**Task to carry out**
Please repeat exactly the lines below from the line with "Given: Log out using the exit icon" to the line with "The height and width of the screenshot is (868, 1389).", including both, and leave out every picture.

Extracted data entries

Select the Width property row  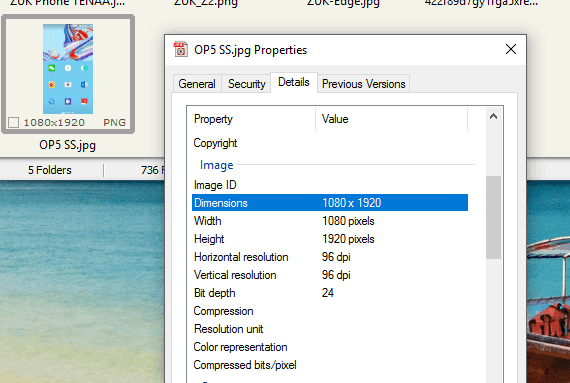[330, 221]
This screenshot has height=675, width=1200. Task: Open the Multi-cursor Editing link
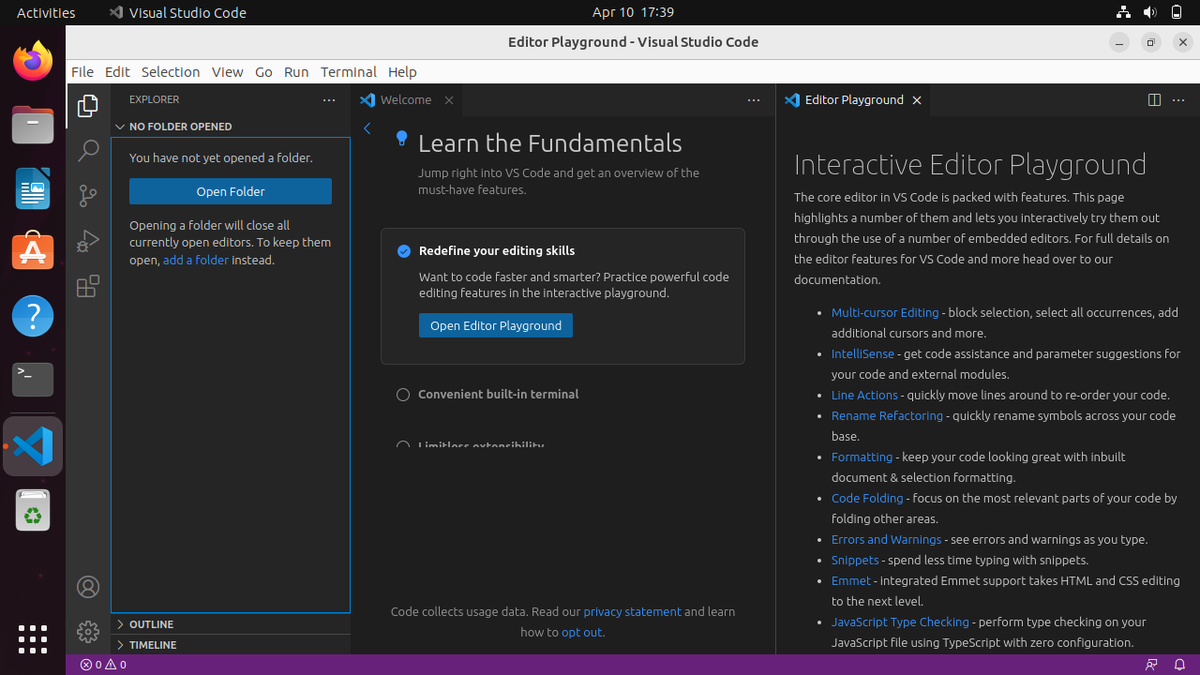pyautogui.click(x=884, y=312)
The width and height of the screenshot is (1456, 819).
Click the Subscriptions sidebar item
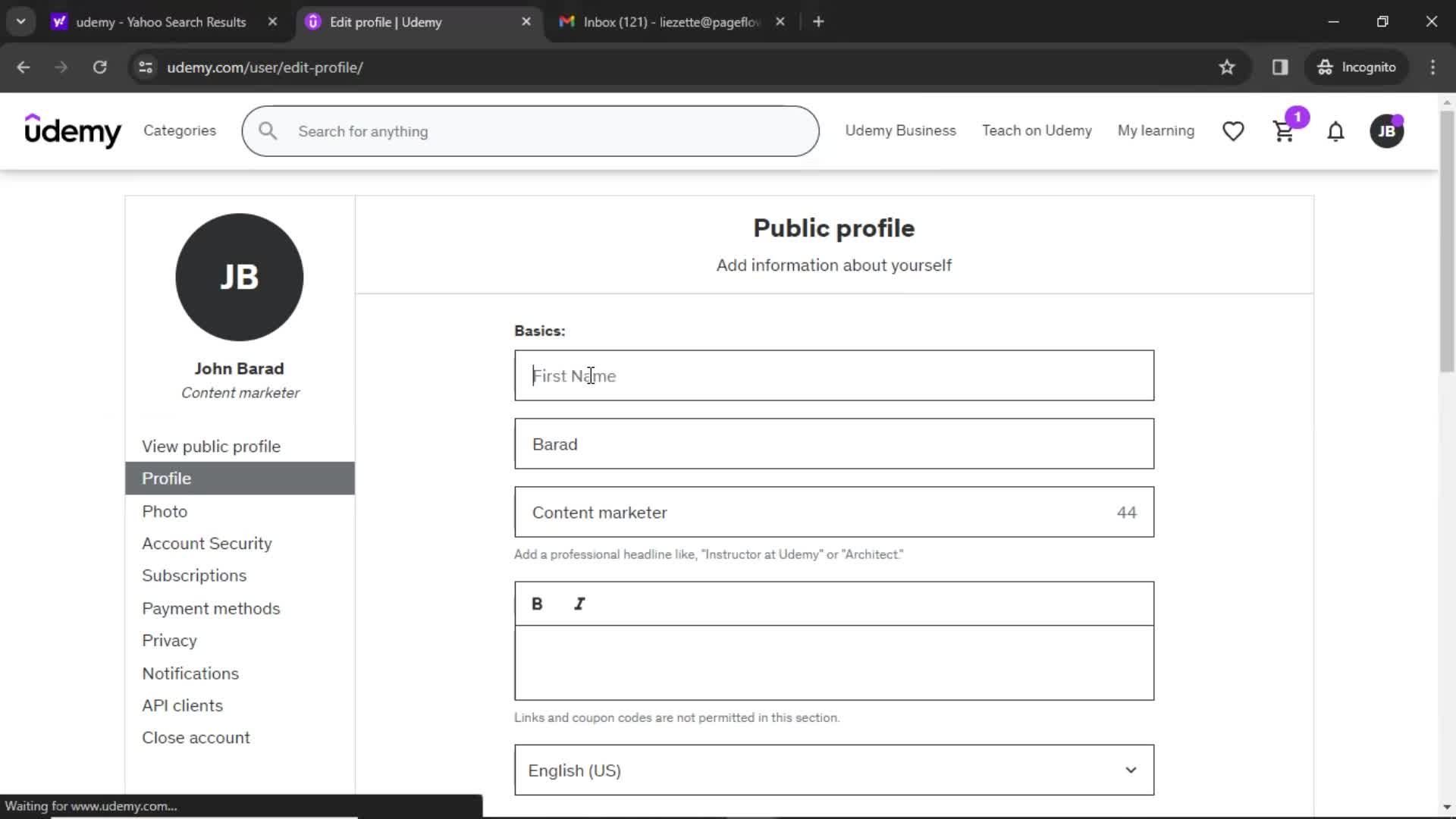[x=194, y=576]
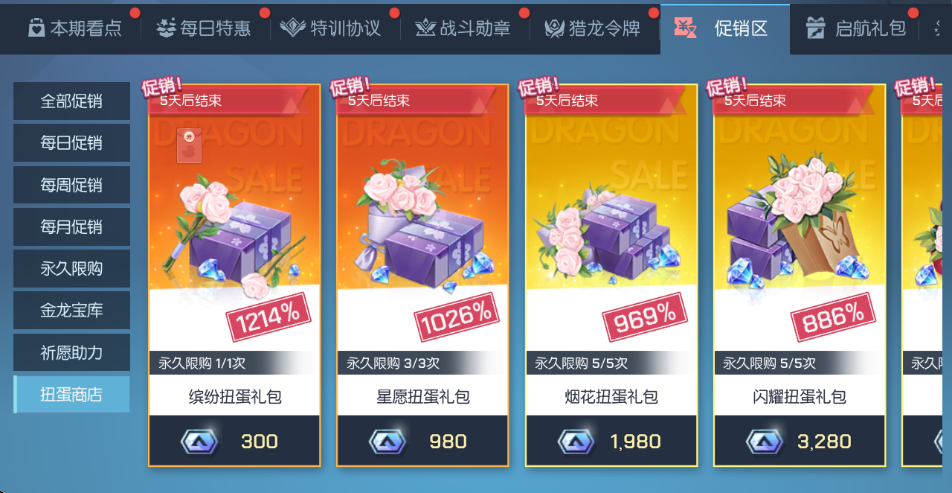Buy 星愿扭蛋礼包 for 980
Image resolution: width=952 pixels, height=493 pixels.
point(423,441)
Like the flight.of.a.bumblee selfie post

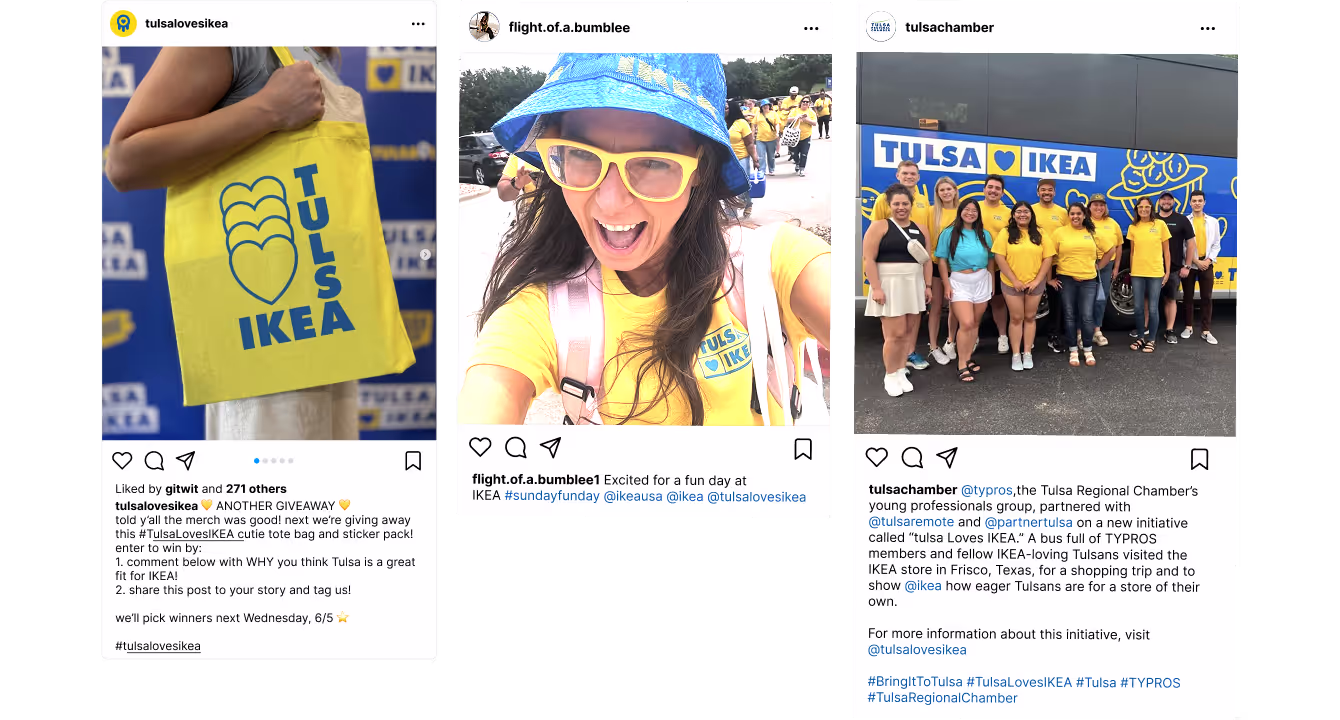coord(480,447)
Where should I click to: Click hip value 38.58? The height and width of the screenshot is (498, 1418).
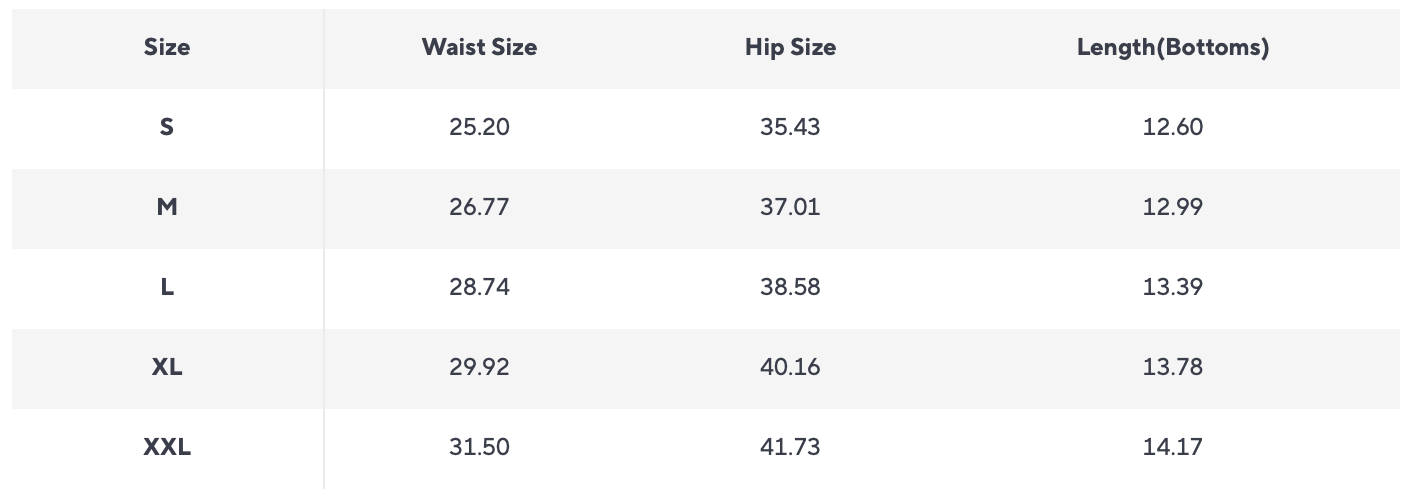tap(790, 287)
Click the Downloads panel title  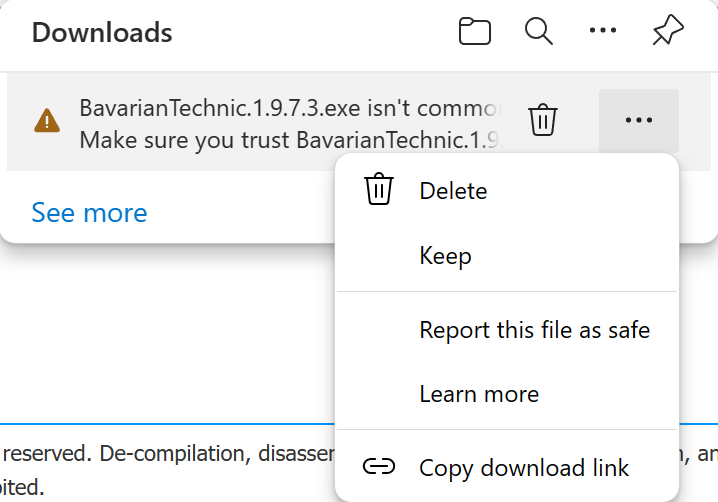point(102,32)
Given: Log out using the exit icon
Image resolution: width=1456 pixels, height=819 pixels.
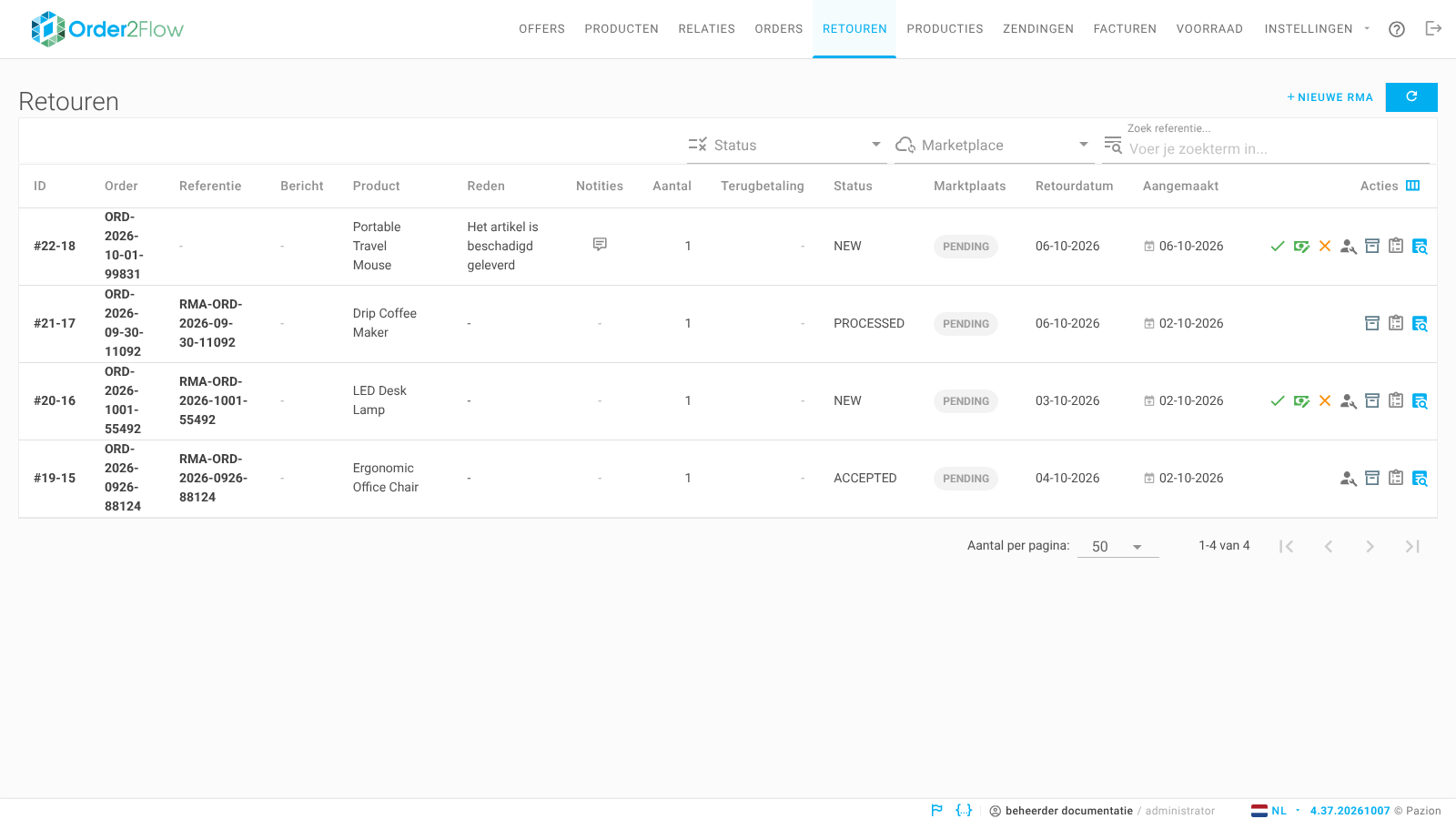Looking at the screenshot, I should 1433,29.
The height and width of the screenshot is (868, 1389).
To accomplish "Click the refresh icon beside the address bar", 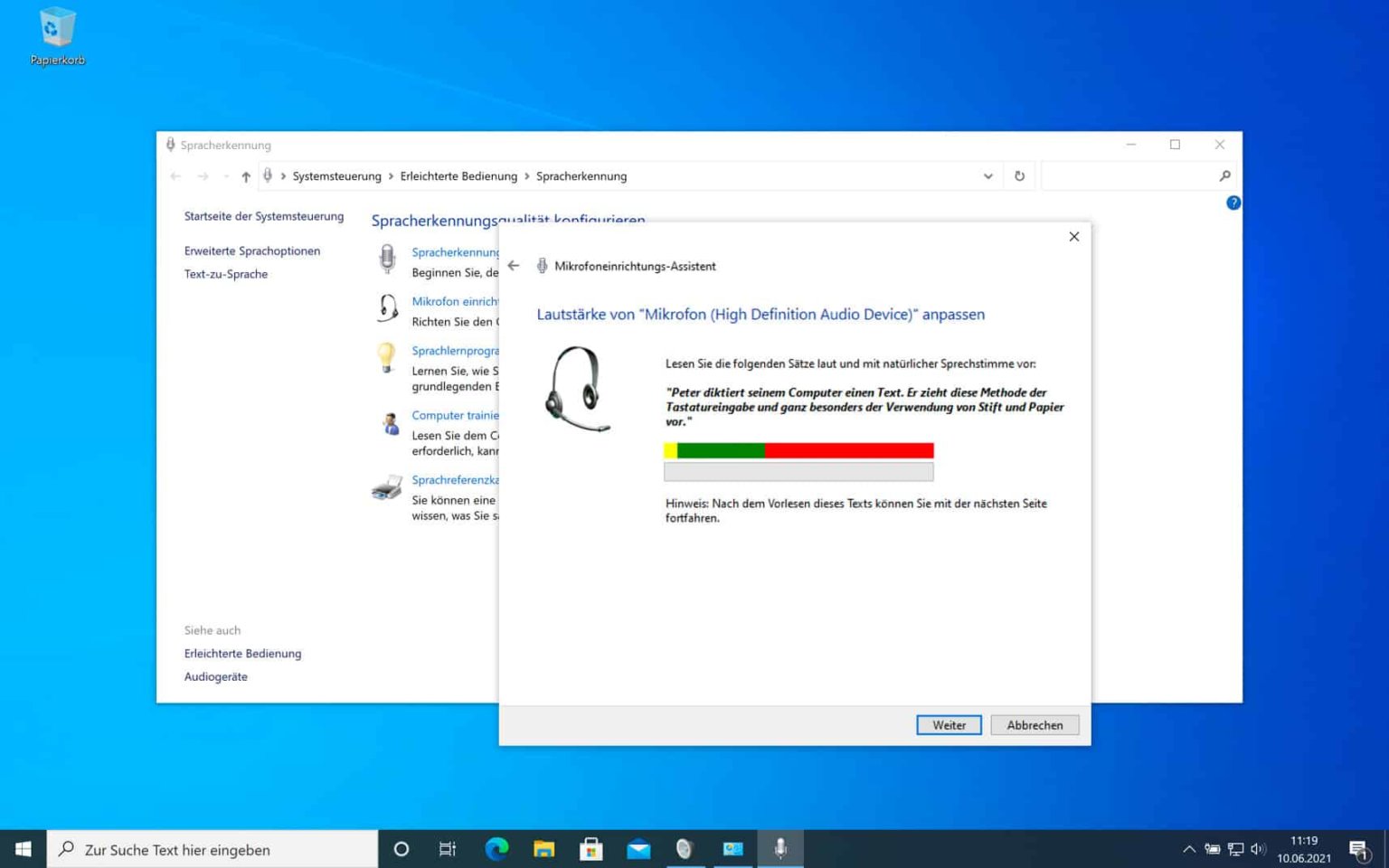I will click(1019, 176).
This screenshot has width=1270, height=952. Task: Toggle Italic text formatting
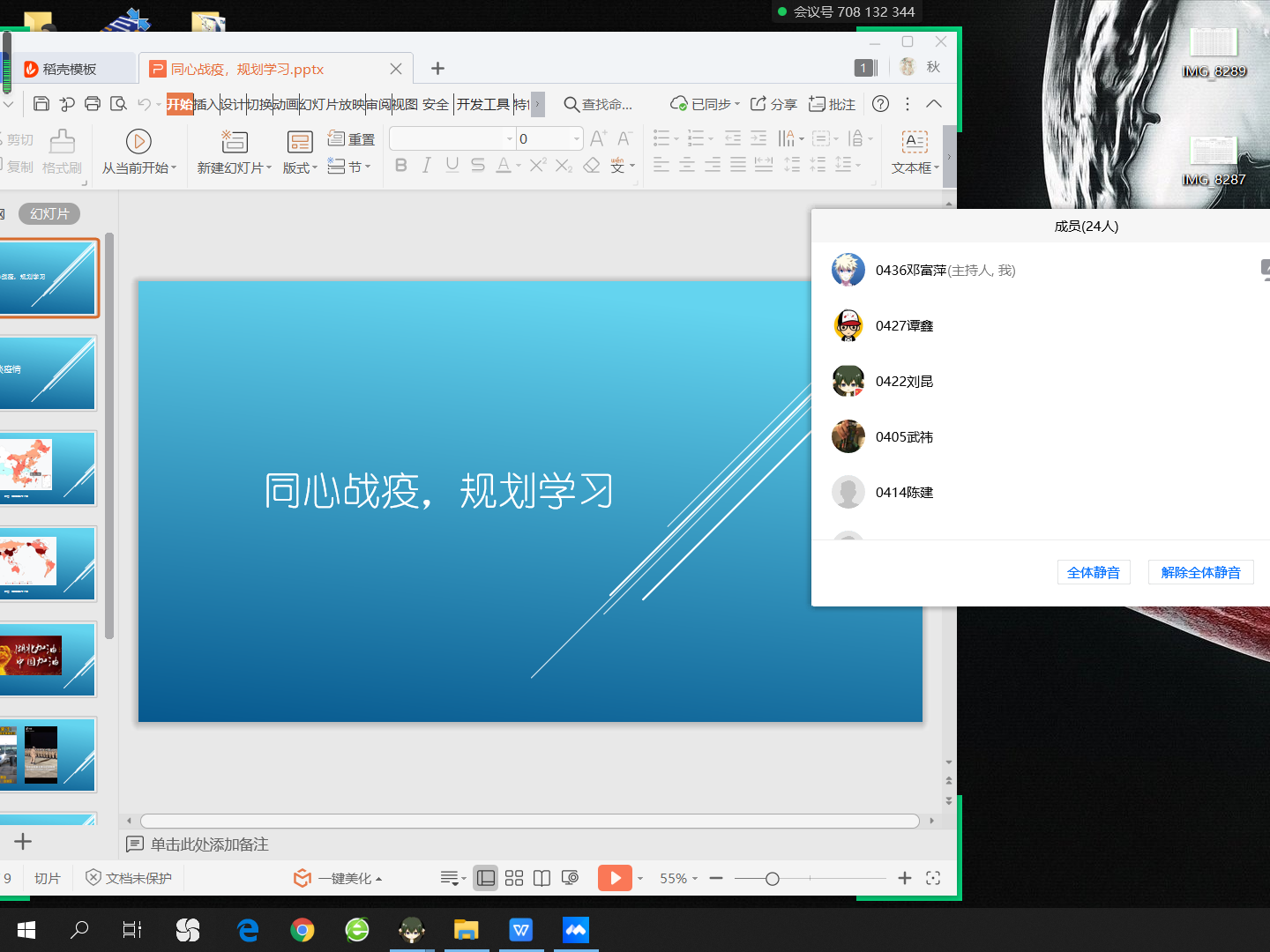point(427,166)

**Task response**
Given: Log out using the exit icon
Image resolution: width=1456 pixels, height=819 pixels.
Looking at the screenshot, I should 1433,29.
The height and width of the screenshot is (868, 1389).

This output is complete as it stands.